Please render the items below as a Markdown table with two columns, Row and Line, giving each line its row number and omitting blank lines and the pictures.

======== DATA SUPPLIED ========

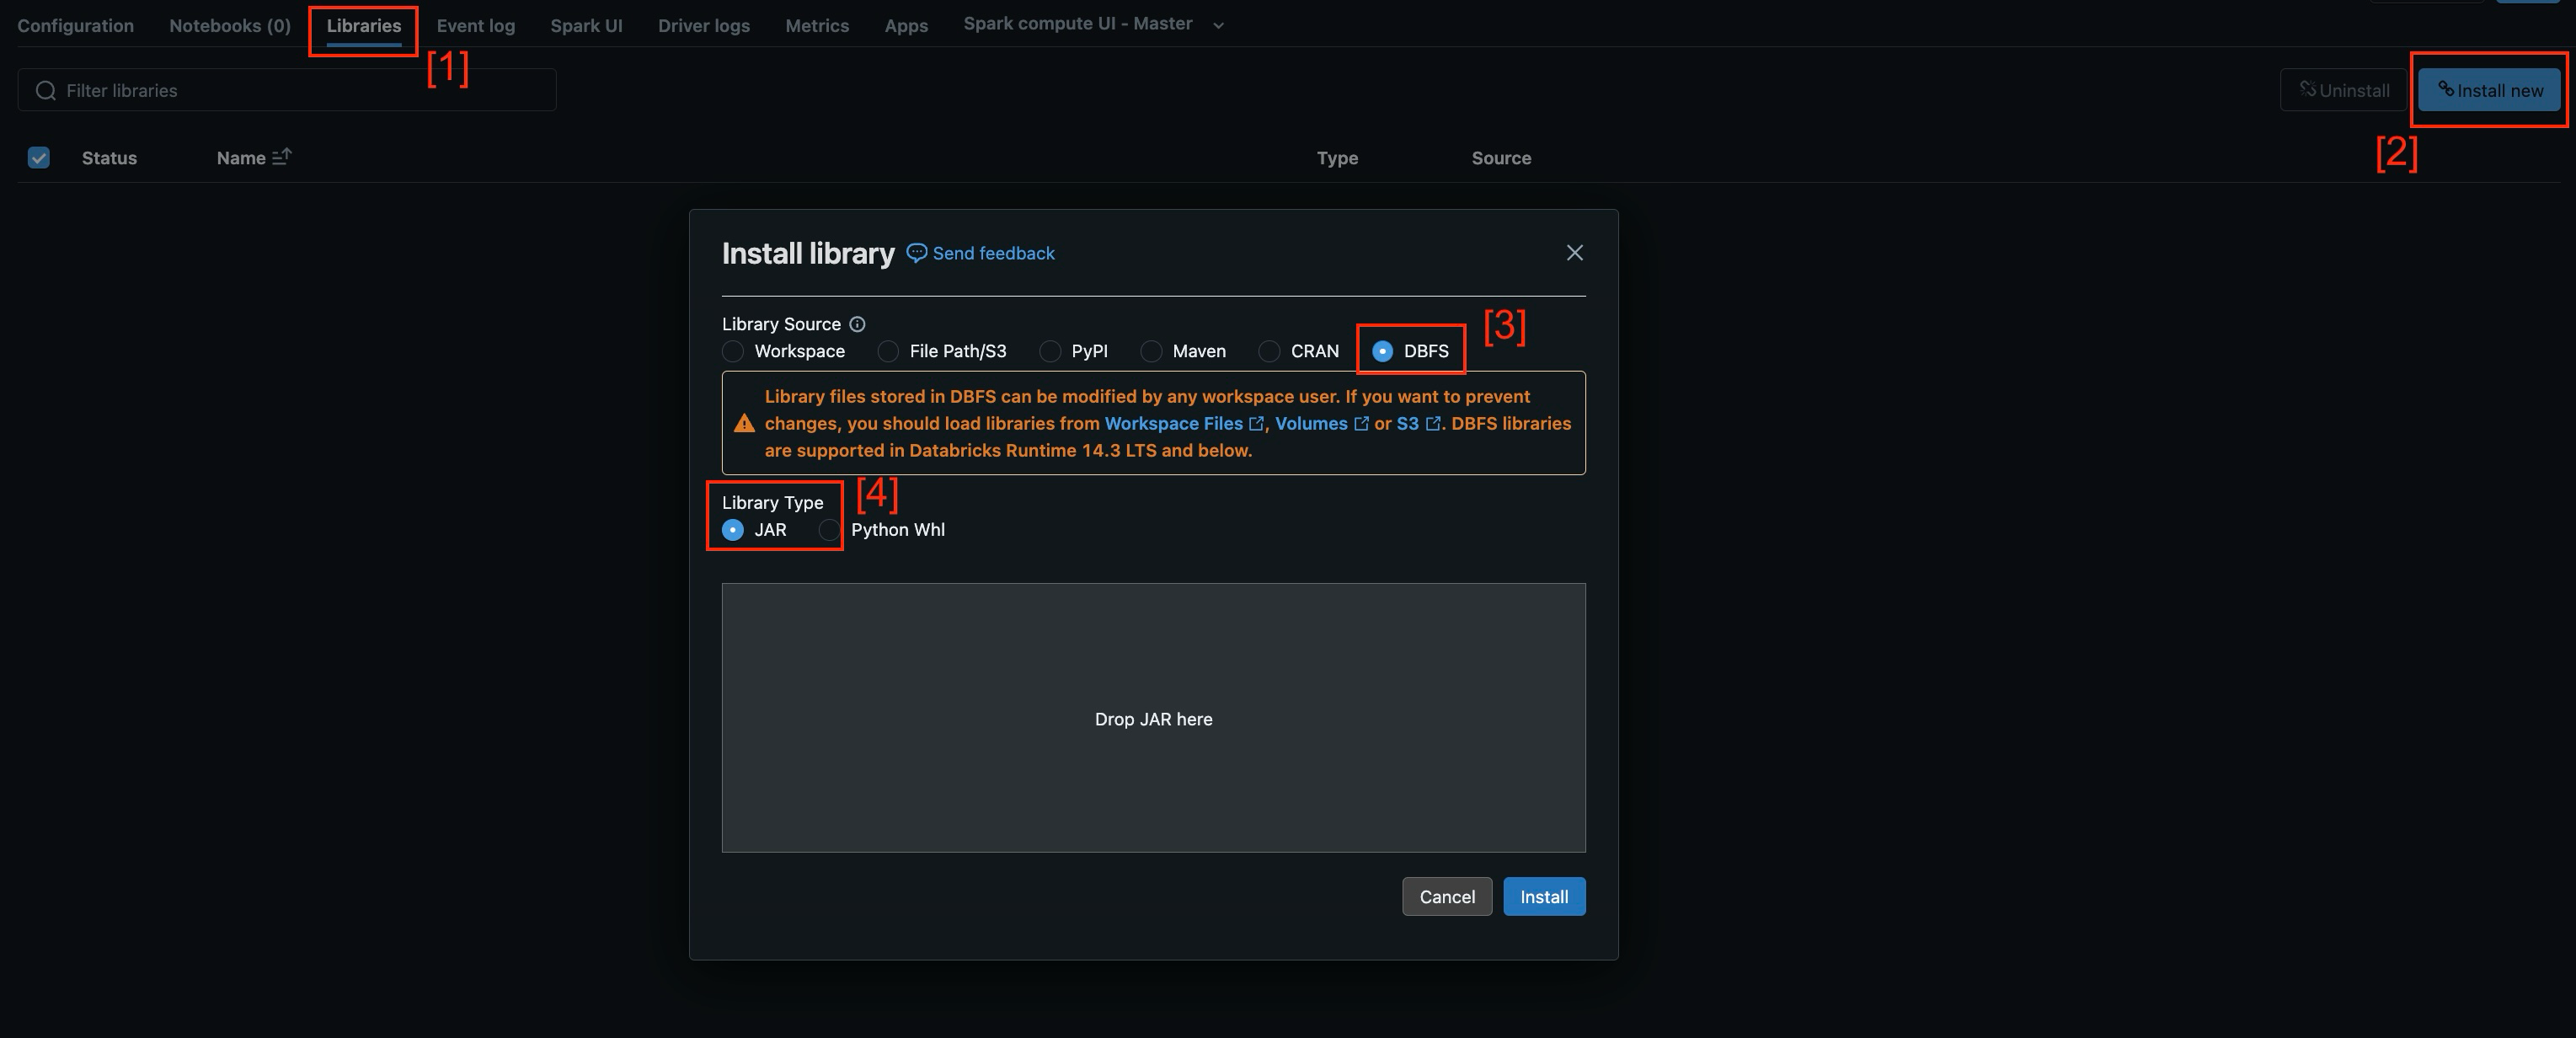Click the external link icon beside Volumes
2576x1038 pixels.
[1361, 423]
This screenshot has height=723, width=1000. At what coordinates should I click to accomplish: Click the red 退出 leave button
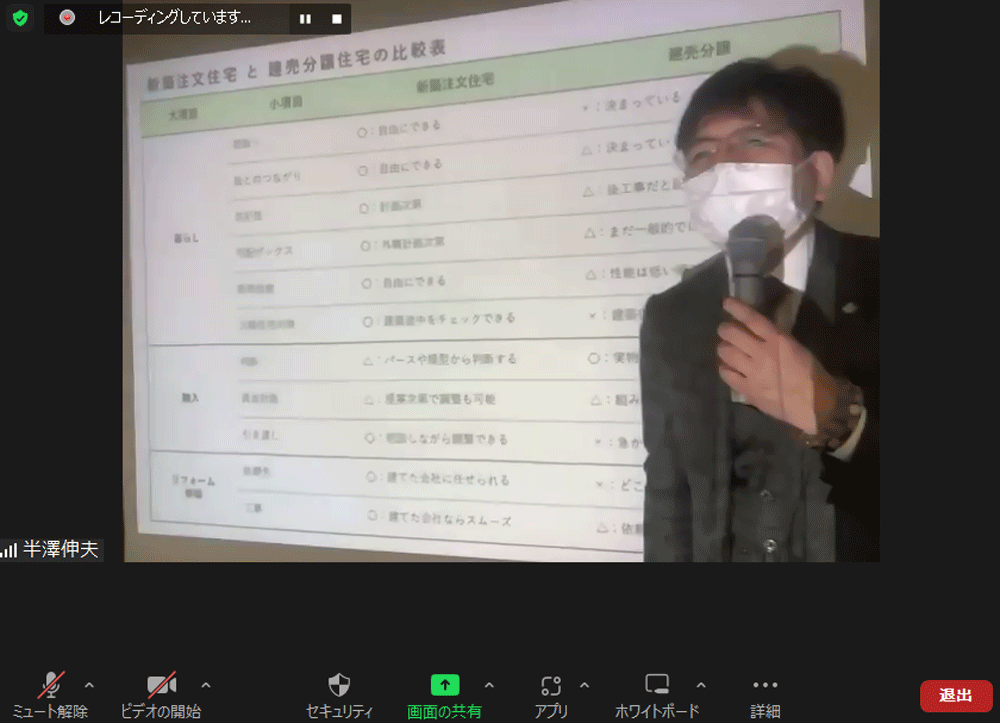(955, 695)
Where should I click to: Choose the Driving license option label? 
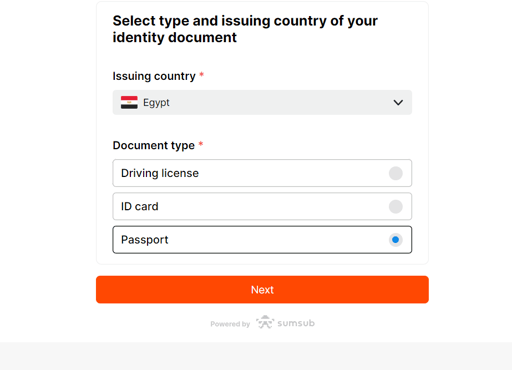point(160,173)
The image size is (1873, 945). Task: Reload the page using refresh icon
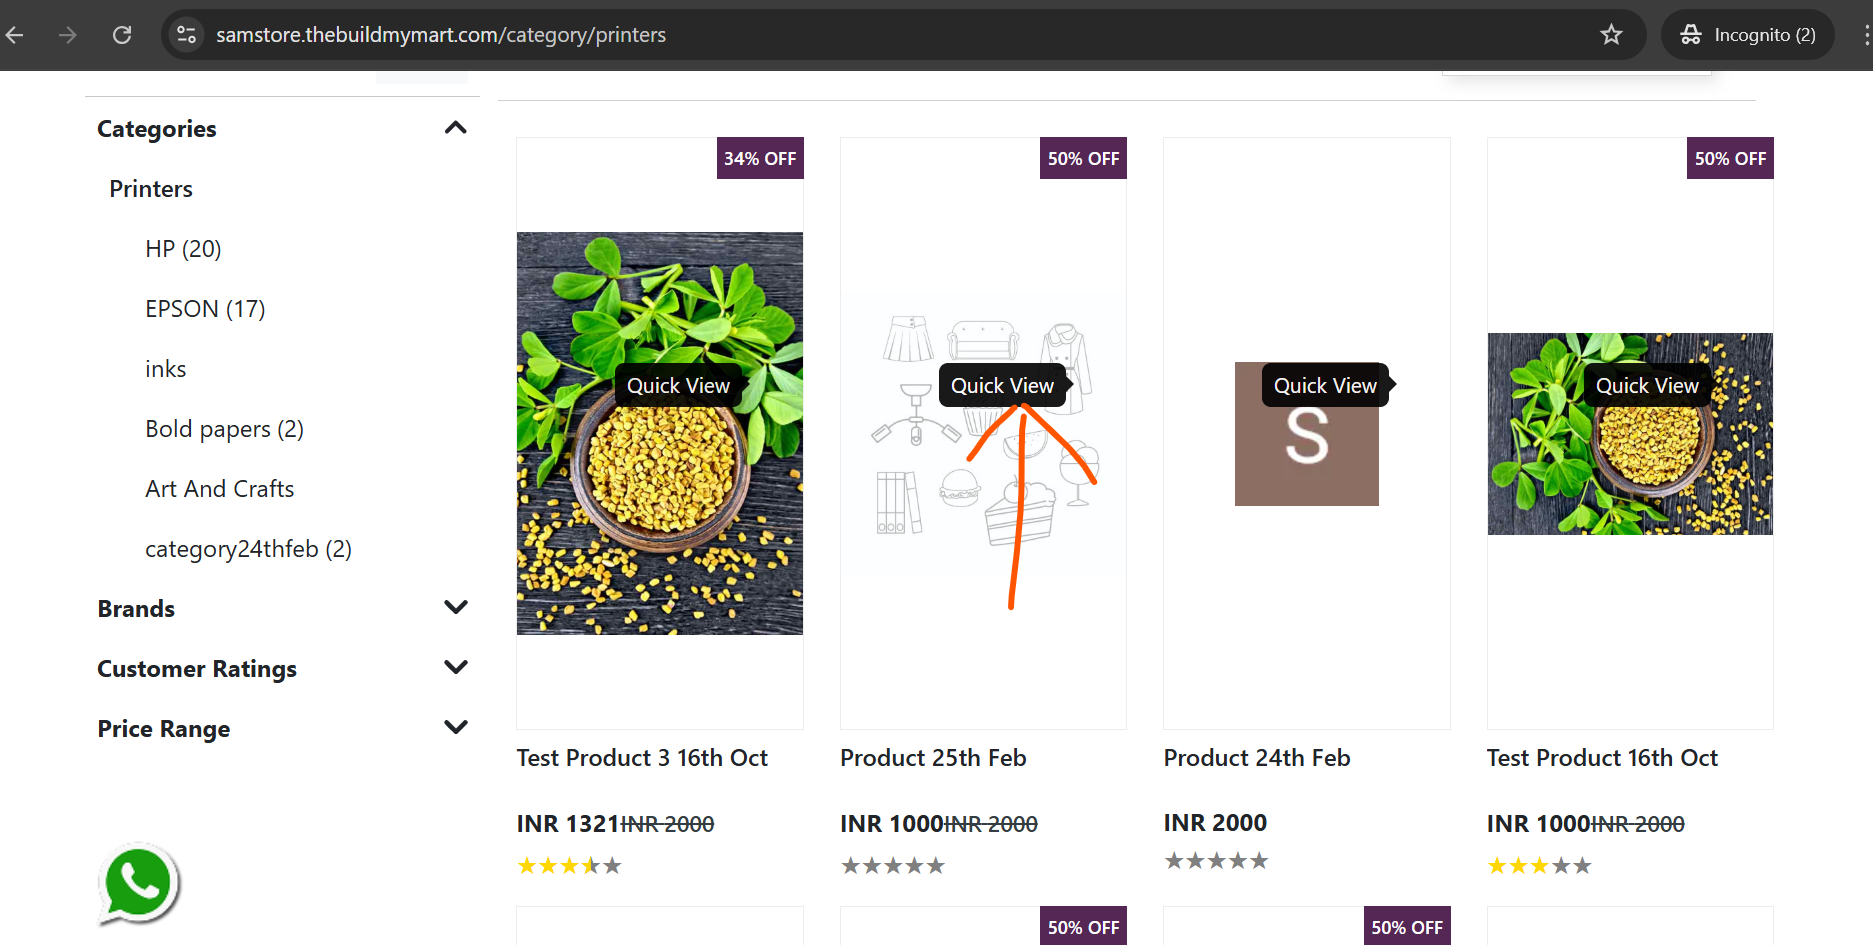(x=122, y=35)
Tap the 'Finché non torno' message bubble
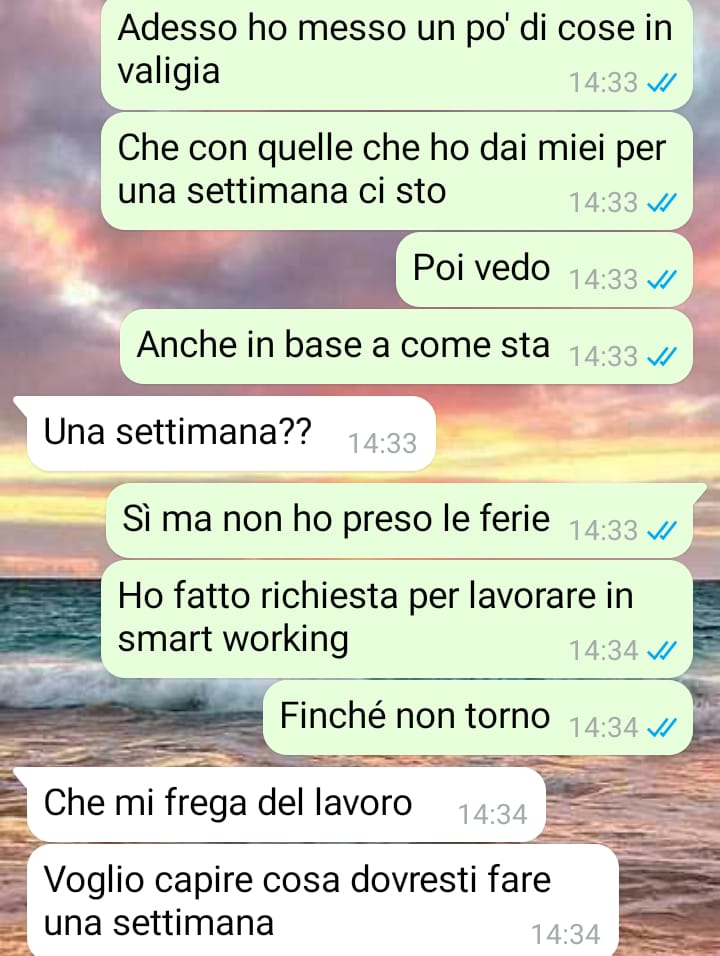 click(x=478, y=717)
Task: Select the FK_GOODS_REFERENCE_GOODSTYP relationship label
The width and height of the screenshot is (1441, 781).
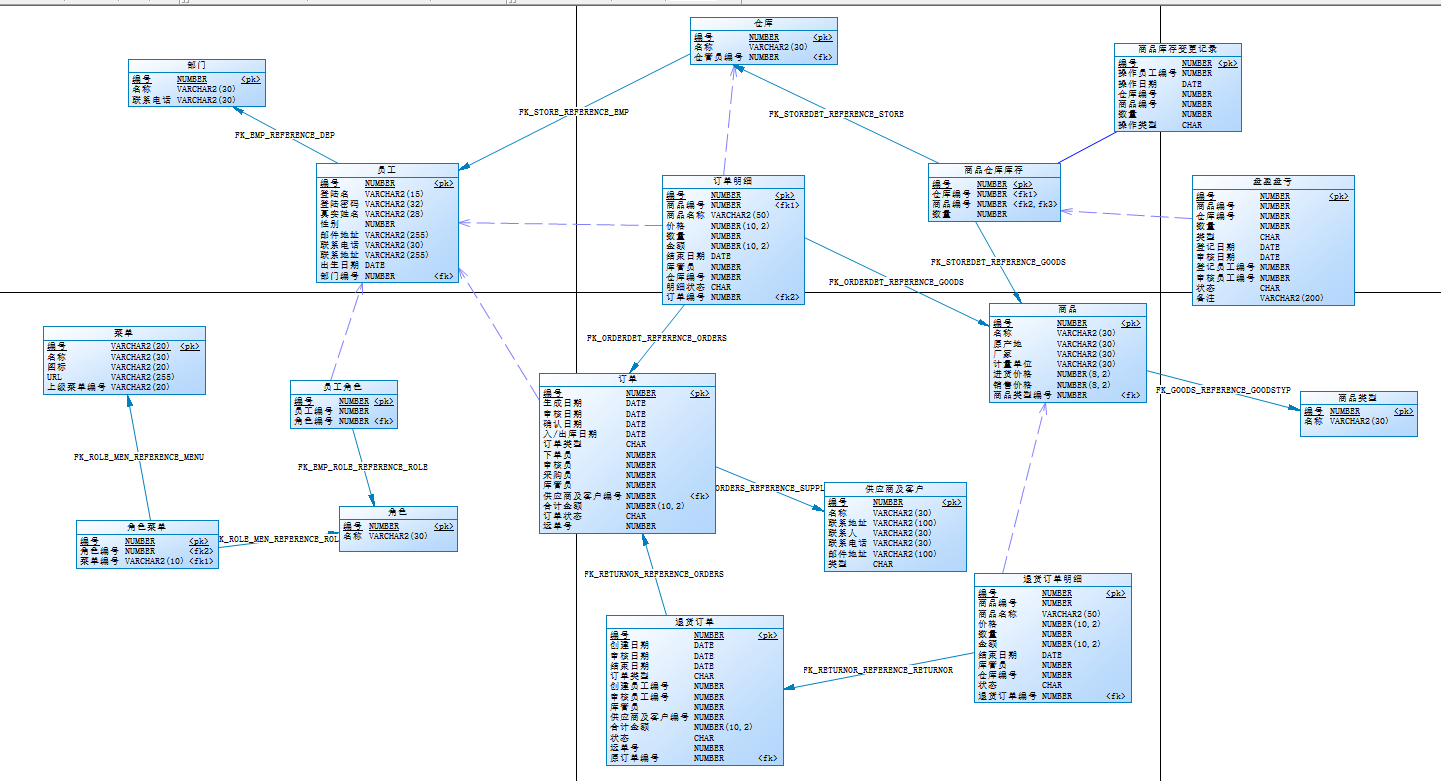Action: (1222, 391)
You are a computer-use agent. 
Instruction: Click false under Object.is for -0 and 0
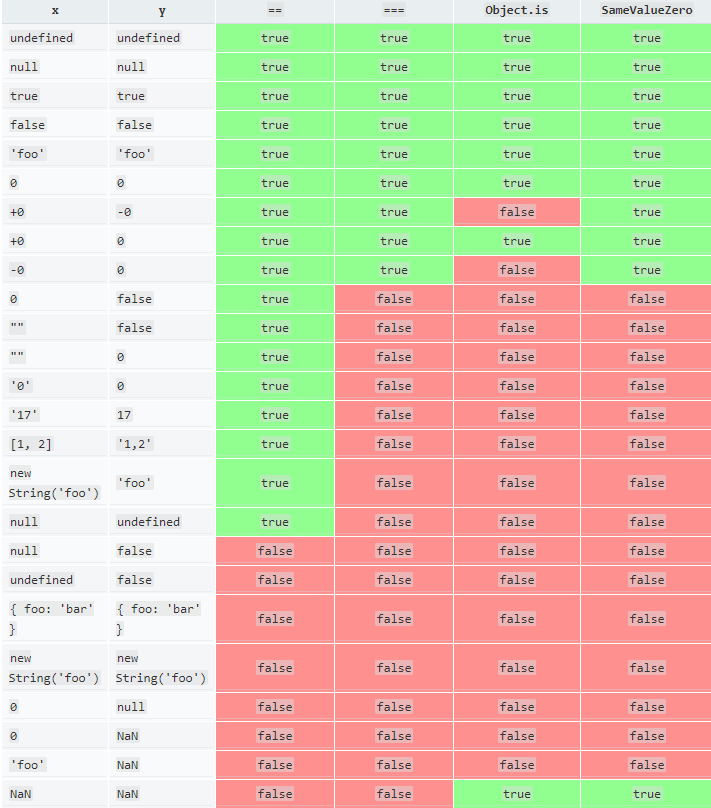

========

**SOLUTION TO THE PROBLEM**:
| Row | Line |
|---|---|
| 1 | Click the external link icon beside Volumes |
| 2 | 2576x1038 pixels. |
| 3 | [1361, 423] |
| 4 | This screenshot has height=723, width=1000. At what coordinates should I click to accomplish: Click the red 退出 leave button |
| 5 | (955, 695) |
| 6 | Where should I click to: Choose the Driving license option label?  |
| 7 | point(160,173) |
| 8 | The image size is (1873, 945). Task: Reload the page using refresh icon |
| 9 | (x=122, y=35) |
| 10 | Tap the 'Finché non torno' message bubble |
| 11 |  click(x=478, y=717) |
| 12 | Task: Select the FK_GOODS_REFERENCE_GOODSTYP relationship label |
| 13 | The width and height of the screenshot is (1441, 781). |
| 14 | Action: (1222, 391) |
| 15 | You are a computer-use agent.  |
| 16 | Instruction: Click false under Object.is for -0 and 0 |